- [What the task requires] Copy these rows word for word, starting at the line containing "The image size is (919, 517)." and ending after the line containing "Action: pyautogui.click(x=310, y=396)".

- [Working data]
[Begin]

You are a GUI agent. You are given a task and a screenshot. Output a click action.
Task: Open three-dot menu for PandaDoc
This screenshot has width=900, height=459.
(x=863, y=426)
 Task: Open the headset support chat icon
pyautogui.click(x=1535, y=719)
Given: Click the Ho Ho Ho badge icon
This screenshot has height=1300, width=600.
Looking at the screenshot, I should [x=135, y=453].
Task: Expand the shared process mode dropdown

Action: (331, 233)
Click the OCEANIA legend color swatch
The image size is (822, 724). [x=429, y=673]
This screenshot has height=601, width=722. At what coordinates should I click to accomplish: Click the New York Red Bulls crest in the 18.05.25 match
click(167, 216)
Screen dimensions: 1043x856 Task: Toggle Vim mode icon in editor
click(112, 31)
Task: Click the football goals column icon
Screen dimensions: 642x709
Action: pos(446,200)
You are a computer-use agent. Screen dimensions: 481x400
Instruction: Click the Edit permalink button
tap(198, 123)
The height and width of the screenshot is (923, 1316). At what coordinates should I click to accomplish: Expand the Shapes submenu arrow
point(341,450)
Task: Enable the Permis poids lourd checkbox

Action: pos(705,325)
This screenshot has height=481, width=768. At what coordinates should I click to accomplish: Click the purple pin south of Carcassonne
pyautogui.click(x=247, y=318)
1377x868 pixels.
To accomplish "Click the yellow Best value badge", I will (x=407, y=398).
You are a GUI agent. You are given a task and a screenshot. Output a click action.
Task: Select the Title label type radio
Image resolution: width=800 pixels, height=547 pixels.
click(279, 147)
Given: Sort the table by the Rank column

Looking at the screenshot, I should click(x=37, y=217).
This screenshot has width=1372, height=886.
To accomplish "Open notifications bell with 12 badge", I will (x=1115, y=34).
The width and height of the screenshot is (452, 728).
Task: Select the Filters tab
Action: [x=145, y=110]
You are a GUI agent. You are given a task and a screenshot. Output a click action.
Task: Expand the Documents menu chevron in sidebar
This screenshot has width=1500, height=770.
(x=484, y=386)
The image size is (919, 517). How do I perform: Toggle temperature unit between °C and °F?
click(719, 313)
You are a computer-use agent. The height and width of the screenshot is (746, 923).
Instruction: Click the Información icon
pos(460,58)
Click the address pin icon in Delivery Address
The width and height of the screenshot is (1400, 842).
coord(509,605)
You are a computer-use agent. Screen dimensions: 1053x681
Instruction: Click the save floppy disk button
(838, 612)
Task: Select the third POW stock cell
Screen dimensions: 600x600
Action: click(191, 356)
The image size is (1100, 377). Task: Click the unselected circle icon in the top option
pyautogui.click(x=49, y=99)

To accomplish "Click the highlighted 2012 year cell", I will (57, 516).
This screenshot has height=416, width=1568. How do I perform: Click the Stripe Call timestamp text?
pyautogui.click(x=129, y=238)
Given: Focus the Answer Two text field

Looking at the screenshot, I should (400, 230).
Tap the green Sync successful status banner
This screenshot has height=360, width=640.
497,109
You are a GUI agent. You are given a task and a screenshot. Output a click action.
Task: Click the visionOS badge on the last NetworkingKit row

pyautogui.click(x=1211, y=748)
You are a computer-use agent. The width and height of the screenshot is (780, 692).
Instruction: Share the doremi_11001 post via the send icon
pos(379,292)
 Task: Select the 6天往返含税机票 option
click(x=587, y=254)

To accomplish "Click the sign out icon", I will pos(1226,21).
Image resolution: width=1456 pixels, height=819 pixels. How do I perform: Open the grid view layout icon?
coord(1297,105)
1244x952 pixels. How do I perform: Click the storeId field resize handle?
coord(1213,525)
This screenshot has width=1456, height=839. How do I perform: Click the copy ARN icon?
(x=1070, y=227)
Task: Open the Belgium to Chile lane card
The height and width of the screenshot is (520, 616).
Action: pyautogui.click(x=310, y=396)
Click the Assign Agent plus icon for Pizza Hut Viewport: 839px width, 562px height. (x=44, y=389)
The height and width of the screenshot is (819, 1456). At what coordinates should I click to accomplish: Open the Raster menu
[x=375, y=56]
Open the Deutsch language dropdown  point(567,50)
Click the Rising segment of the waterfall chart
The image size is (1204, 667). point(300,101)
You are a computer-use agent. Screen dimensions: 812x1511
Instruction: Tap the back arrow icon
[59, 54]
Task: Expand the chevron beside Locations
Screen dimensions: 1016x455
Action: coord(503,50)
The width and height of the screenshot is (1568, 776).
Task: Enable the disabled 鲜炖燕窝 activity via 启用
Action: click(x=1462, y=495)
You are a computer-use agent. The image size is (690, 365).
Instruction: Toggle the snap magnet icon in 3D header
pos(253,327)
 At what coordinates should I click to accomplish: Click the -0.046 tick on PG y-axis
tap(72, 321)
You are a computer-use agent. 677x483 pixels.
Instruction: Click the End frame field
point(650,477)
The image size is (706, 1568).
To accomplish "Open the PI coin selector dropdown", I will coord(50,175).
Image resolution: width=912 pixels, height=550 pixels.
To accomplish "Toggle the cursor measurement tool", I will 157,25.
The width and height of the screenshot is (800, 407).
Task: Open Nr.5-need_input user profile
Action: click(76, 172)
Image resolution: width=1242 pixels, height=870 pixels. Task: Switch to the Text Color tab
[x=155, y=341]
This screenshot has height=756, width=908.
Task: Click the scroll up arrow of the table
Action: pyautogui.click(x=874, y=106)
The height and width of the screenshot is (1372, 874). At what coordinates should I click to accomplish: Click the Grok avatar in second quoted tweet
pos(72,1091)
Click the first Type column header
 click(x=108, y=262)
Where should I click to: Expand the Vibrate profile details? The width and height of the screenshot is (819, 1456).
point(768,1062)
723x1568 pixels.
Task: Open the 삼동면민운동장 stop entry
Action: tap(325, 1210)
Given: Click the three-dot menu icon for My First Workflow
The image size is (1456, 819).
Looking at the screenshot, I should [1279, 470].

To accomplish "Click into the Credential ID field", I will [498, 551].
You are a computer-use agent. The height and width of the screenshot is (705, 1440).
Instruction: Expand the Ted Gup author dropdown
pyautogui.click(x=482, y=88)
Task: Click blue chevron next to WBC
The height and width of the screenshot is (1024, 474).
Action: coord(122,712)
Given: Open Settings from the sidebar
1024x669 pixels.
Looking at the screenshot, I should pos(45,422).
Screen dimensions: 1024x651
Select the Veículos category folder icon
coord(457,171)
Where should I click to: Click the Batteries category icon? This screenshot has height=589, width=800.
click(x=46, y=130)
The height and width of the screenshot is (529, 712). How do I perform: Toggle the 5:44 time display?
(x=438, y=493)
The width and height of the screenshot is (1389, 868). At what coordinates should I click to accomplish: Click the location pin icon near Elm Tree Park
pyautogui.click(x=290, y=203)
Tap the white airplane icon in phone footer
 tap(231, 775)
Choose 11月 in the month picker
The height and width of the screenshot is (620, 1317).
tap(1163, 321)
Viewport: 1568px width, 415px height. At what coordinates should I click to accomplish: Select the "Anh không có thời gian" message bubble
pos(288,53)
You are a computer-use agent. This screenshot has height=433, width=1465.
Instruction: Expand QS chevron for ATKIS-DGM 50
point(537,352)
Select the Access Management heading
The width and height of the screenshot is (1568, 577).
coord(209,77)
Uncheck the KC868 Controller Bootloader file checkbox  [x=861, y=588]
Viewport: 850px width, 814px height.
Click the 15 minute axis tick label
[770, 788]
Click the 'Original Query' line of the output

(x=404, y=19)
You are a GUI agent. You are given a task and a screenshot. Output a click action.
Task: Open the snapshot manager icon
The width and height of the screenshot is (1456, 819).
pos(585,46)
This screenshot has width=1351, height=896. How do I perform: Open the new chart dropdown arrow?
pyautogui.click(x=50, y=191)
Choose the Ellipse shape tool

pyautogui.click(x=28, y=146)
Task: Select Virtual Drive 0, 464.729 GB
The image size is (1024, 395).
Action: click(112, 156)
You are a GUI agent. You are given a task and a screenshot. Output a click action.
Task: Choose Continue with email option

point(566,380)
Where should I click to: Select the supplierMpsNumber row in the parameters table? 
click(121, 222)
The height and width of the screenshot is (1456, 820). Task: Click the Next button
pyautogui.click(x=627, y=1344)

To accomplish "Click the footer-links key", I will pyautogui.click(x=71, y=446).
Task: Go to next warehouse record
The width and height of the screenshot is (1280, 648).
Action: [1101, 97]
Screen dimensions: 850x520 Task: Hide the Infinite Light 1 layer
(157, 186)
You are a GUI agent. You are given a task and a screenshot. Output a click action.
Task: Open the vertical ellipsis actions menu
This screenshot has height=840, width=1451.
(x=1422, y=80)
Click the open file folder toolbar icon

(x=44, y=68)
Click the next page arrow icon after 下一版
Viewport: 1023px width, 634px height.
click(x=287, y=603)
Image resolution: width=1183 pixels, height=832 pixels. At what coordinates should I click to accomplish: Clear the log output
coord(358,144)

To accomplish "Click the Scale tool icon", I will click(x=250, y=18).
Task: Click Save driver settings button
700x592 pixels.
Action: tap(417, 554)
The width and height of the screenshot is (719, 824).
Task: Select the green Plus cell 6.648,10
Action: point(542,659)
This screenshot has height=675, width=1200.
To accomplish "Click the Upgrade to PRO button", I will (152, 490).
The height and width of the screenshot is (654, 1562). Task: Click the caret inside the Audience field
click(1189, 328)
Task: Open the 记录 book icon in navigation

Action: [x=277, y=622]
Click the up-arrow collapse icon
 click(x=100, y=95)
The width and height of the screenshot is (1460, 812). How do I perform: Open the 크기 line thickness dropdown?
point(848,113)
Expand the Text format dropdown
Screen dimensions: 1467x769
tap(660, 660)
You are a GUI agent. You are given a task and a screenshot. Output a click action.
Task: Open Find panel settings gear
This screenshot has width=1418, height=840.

[End]

- [Solution to this problem]
The image size is (919, 517). How do I perform: Toggle temperature unit between °C and °F?
click(719, 313)
You are a computer-use agent. The height and width of the screenshot is (746, 923).
Instruction: Click the Información icon
pos(460,58)
Click the address pin icon in Delivery Address
The width and height of the screenshot is (1400, 842).
coord(509,605)
You are a computer-use agent. Screen dimensions: 1053x681
Instruction: Click the save floppy disk button
(838, 612)
Task: Select the third POW stock cell
Screen dimensions: 600x600
Action: click(191, 356)
The image size is (1100, 377). Task: Click the unselected circle icon in the top option
pyautogui.click(x=49, y=99)

To accomplish "Click the highlighted 2012 year cell", I will (57, 516).
This screenshot has height=416, width=1568. How do I perform: Click the Stripe Call timestamp text?
pyautogui.click(x=129, y=238)
Given: Focus the Answer Two text field

Looking at the screenshot, I should (400, 230).
Tap the green Sync successful status banner
This screenshot has height=360, width=640.
497,109
You are a GUI agent. You are given a task and a screenshot. Output a click action.
Task: Click the visionOS badge on the last NetworkingKit row

pyautogui.click(x=1211, y=748)
You are a computer-use agent. The width and height of the screenshot is (780, 692).
Instruction: Share the doremi_11001 post via the send icon
pos(379,292)
 Task: Select the 6天往返含税机票 option
click(x=587, y=254)

To accomplish "Click the sign out icon", I will pos(1226,21).
Image resolution: width=1456 pixels, height=819 pixels. How do I perform: Open the grid view layout icon?
coord(1297,105)
1244x952 pixels. How do I perform: Click the storeId field resize handle?
coord(1213,525)
This screenshot has width=1456, height=839. How do I perform: Click the copy ARN icon?
(x=1070, y=227)
Task: Open the Belgium to Chile lane card
The height and width of the screenshot is (520, 616).
Action: pyautogui.click(x=310, y=396)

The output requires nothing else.